··· Material for this task ···

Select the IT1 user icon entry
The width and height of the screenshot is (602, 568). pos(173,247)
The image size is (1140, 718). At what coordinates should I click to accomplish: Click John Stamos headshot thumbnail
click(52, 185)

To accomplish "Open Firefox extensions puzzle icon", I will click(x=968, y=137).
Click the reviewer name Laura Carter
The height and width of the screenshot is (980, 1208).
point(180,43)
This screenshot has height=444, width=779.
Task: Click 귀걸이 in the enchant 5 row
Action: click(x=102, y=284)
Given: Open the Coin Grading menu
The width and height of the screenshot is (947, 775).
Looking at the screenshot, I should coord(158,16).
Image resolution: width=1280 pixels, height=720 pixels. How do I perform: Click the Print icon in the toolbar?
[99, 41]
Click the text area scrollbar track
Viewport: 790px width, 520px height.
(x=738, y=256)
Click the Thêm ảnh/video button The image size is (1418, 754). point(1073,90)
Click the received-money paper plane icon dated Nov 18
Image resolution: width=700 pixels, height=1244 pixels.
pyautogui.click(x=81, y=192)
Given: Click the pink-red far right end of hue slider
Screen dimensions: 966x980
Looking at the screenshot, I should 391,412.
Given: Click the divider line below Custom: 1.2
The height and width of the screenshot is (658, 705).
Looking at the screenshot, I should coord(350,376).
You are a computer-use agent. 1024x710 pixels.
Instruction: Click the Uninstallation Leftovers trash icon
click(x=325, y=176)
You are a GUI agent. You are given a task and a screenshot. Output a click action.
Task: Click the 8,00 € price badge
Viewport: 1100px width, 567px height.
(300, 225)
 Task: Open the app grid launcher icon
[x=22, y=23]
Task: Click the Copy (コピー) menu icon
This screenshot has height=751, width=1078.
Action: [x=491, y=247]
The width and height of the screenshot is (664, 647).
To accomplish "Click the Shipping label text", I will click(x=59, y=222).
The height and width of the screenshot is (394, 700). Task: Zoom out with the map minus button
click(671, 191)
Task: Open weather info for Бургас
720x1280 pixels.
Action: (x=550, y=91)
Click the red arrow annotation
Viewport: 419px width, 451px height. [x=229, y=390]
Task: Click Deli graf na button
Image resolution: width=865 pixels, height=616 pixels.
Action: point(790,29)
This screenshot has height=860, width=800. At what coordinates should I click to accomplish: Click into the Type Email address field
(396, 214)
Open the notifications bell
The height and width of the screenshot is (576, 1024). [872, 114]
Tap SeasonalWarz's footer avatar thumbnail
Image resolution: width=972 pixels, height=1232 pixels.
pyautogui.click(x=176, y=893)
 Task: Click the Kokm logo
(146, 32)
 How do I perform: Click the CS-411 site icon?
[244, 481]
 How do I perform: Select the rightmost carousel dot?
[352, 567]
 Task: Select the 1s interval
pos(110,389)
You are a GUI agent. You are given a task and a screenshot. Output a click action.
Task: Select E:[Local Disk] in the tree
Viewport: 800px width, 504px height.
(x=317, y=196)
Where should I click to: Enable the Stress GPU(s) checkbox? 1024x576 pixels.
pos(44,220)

···

• What to work on
Exactly as shown above, return all of the entries.

• Written answer
Select the IT1 user icon entry
The width and height of the screenshot is (602, 568). pos(173,247)
The image size is (1140, 718). At what coordinates should I click to accomplish: Click John Stamos headshot thumbnail
click(52, 185)

To accomplish "Open Firefox extensions puzzle icon", I will click(x=968, y=137).
Click the reviewer name Laura Carter
The height and width of the screenshot is (980, 1208).
point(180,43)
This screenshot has height=444, width=779.
Task: Click 귀걸이 in the enchant 5 row
Action: click(x=102, y=284)
Given: Open the Coin Grading menu
The width and height of the screenshot is (947, 775).
Looking at the screenshot, I should coord(158,16).
Image resolution: width=1280 pixels, height=720 pixels. How do I perform: Click the Print icon in the toolbar?
[99, 41]
Click the text area scrollbar track
Viewport: 790px width, 520px height.
(x=738, y=256)
Click the Thêm ảnh/video button The image size is (1418, 754). point(1073,90)
Click the received-money paper plane icon dated Nov 18
Image resolution: width=700 pixels, height=1244 pixels.
pyautogui.click(x=81, y=192)
Given: Click the pink-red far right end of hue slider
Screen dimensions: 966x980
Looking at the screenshot, I should 391,412.
Given: Click the divider line below Custom: 1.2
The height and width of the screenshot is (658, 705).
Looking at the screenshot, I should coord(350,376).
You are a computer-use agent. 1024x710 pixels.
Instruction: Click the Uninstallation Leftovers trash icon
click(x=325, y=176)
You are a GUI agent. You are given a task and a screenshot. Output a click action.
Task: Click the 8,00 € price badge
Viewport: 1100px width, 567px height.
(300, 225)
 Task: Open the app grid launcher icon
[x=22, y=23]
Task: Click the Copy (コピー) menu icon
This screenshot has height=751, width=1078.
Action: [x=491, y=247]
The width and height of the screenshot is (664, 647).
To accomplish "Click the Shipping label text", I will click(x=59, y=222).
The height and width of the screenshot is (394, 700). Task: Zoom out with the map minus button
click(671, 191)
Task: Open weather info for Бургас
720x1280 pixels.
Action: (x=550, y=91)
Click the red arrow annotation
Viewport: 419px width, 451px height. [x=229, y=390]
Task: Click Deli graf na button
Image resolution: width=865 pixels, height=616 pixels.
Action: point(790,29)
This screenshot has height=860, width=800. At what coordinates should I click to accomplish: Click into the Type Email address field
(396, 214)
Open the notifications bell
The height and width of the screenshot is (576, 1024). [872, 114]
Tap SeasonalWarz's footer avatar thumbnail
Image resolution: width=972 pixels, height=1232 pixels.
pyautogui.click(x=176, y=893)
 Task: Click the Kokm logo
(146, 32)
 How do I perform: Click the CS-411 site icon?
[244, 481]
 How do I perform: Select the rightmost carousel dot?
[352, 567]
 Task: Select the 1s interval
pos(110,389)
You are a GUI agent. You are given a task and a screenshot. Output a click action.
Task: Select E:[Local Disk] in the tree
Viewport: 800px width, 504px height.
(x=317, y=196)
Where should I click to: Enable the Stress GPU(s) checkbox? 1024x576 pixels.
pos(44,220)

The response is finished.